As coaches began to arrive, disgorging dozens of excited youngsters for the event, police officers carrying semi-automatic weapons scanned the crowds and mounted police patrolled the streets.
Buckingham Palace in London
Under Operation Temperer – which allows the military to be deployed to protect key sites – soldiers have been stationed at Buckingham Palace and the Houses of Parliament.
Scottish Cup final at Hampden Park in Glasgow
Police in Scotland remained on “enhanced deployment” this weekend despite the terror threat level being reduced.
Police Scotland said there was no specific threat north of the border, but armed officers were in attendance at the Scottish Cup final on Saturday afternoon at Hampden Park, where extra security checks were in place.
Police Scotland asked ticket holders for the match between Celtic and Aberdeen to arrive early to allow for checks, and to not take bags into the stadium.
Pride in Birmingham
The parade began at midday with a large number of police officers, specials and police staff on hand to keep the public safe.

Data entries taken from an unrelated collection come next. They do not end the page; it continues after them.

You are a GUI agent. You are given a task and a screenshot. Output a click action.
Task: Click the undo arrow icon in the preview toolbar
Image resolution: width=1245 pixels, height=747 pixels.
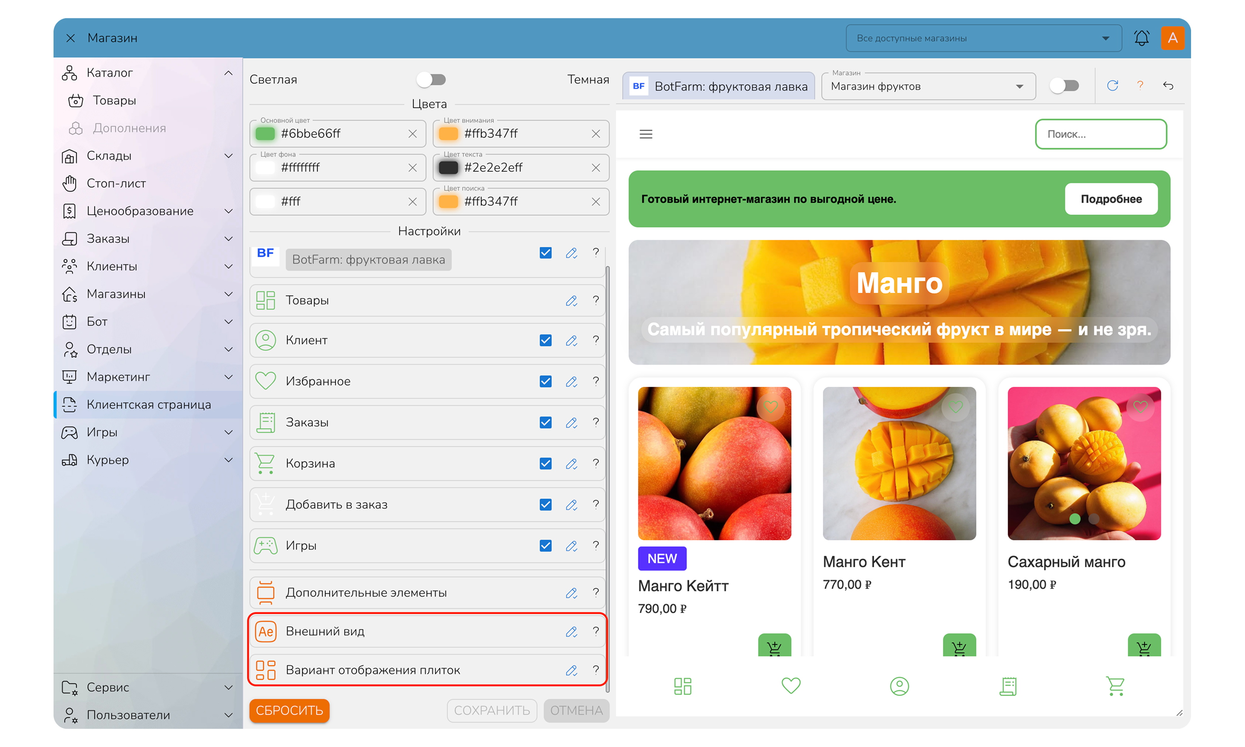(1168, 86)
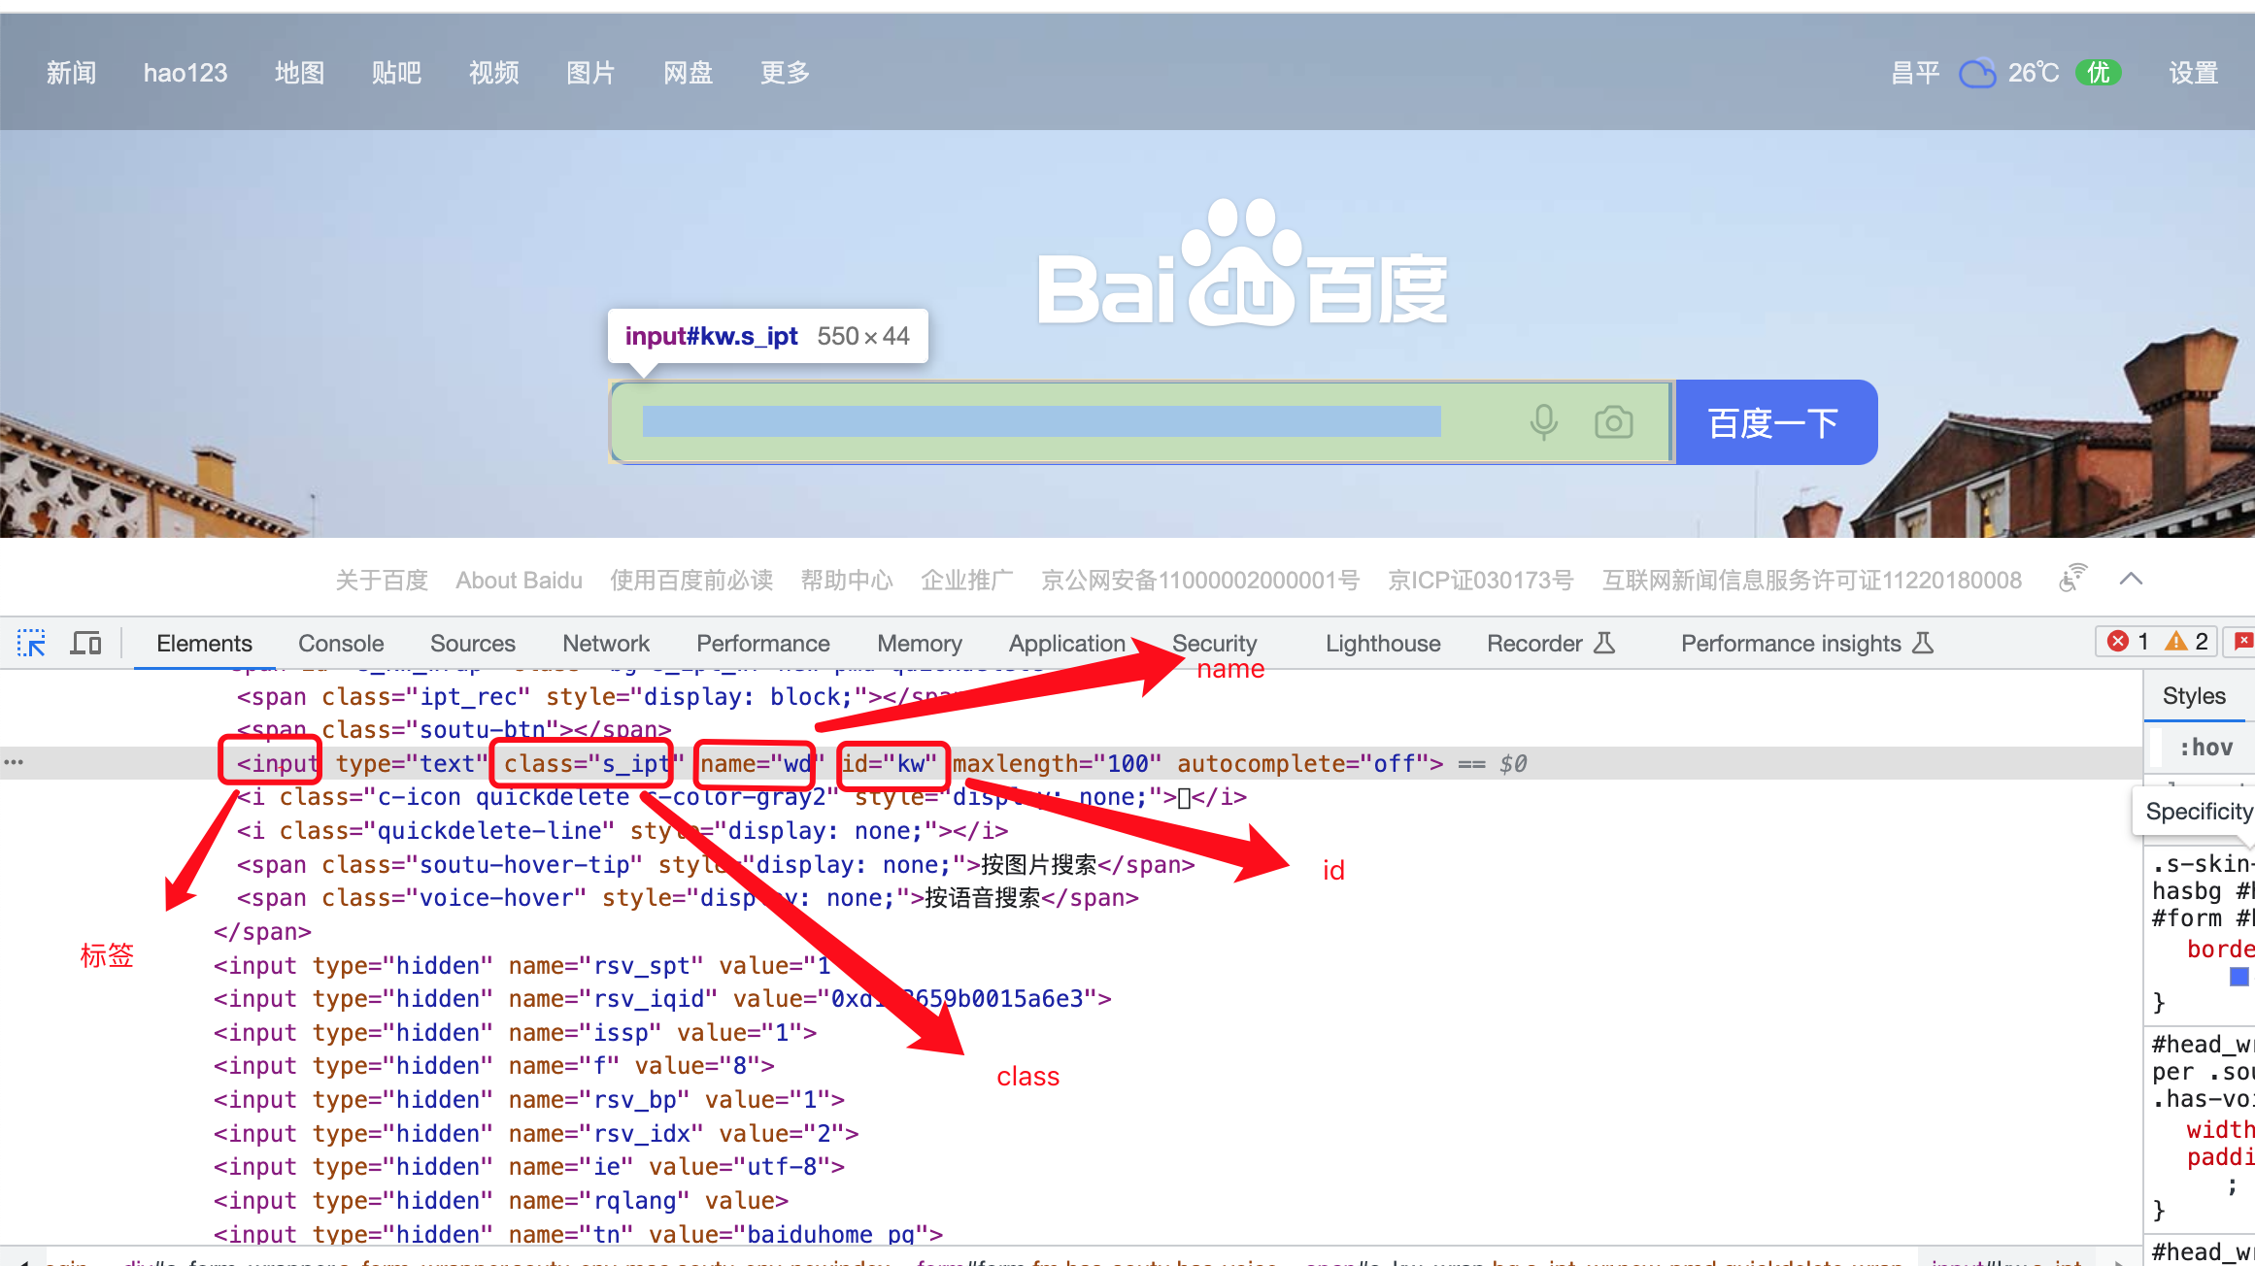Click the inspect element picker icon
Screen dimensions: 2255x1266
pos(31,643)
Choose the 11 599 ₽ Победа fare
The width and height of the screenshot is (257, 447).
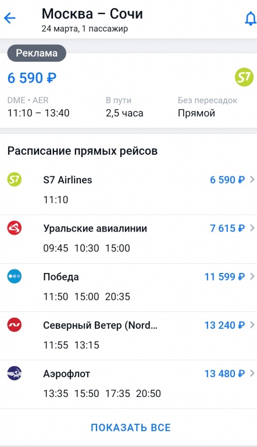point(225,277)
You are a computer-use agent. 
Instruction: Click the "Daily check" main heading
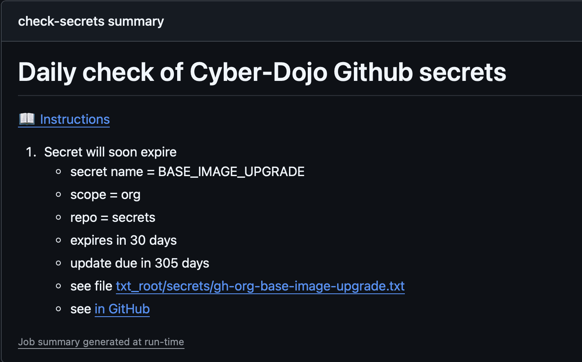262,72
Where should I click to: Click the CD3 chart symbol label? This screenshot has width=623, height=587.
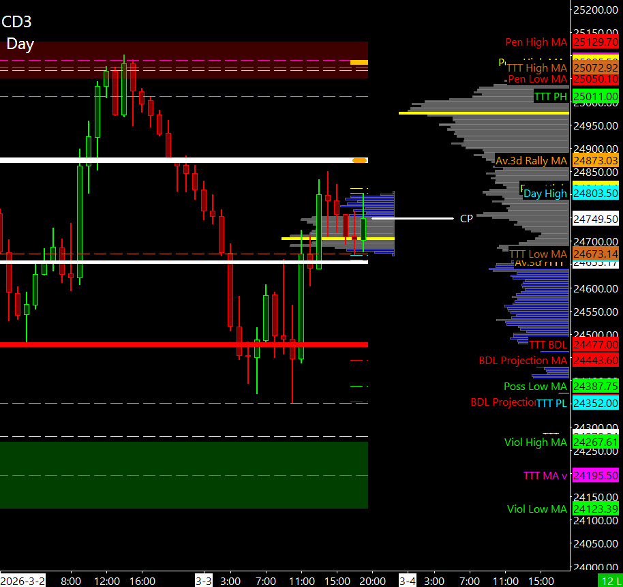pos(17,22)
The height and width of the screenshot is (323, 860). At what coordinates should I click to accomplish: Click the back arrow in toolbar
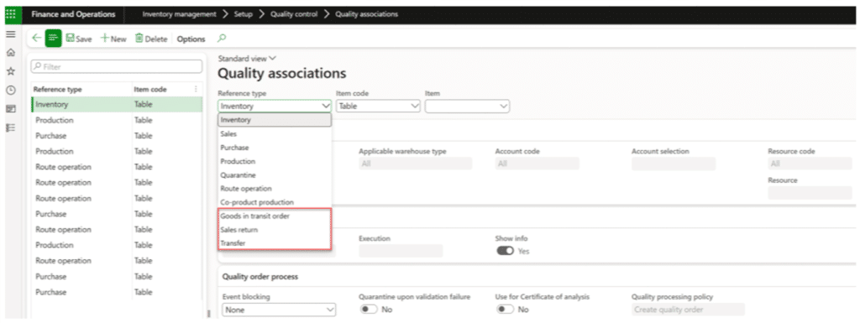point(36,39)
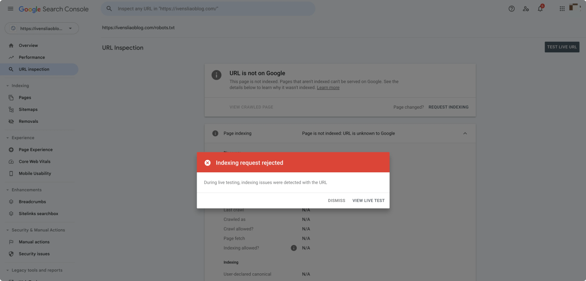Follow the Learn more link
Viewport: 586px width, 281px height.
328,88
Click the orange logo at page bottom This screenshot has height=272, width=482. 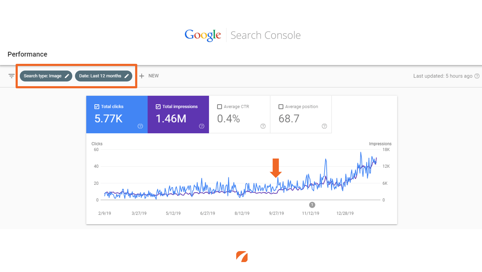coord(242,256)
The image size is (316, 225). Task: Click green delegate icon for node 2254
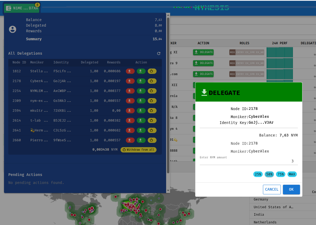click(x=141, y=91)
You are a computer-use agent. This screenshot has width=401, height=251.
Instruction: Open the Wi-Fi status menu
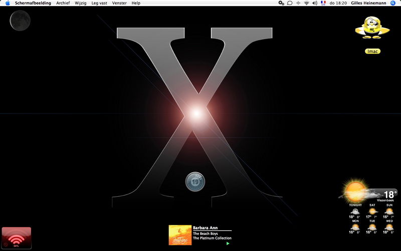point(306,3)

Speaking before the event, Superintendent Phil Dolby said: “I appreciate that people planning to attend may feel a sense of nervousness following events earlier this week in Manchester, but I would like to offer some reassurance that a full policing operation is in place and is subject to ongoing reviews.”
People were urged to tell a police officer or member of security staff if they spotted anything suspicious.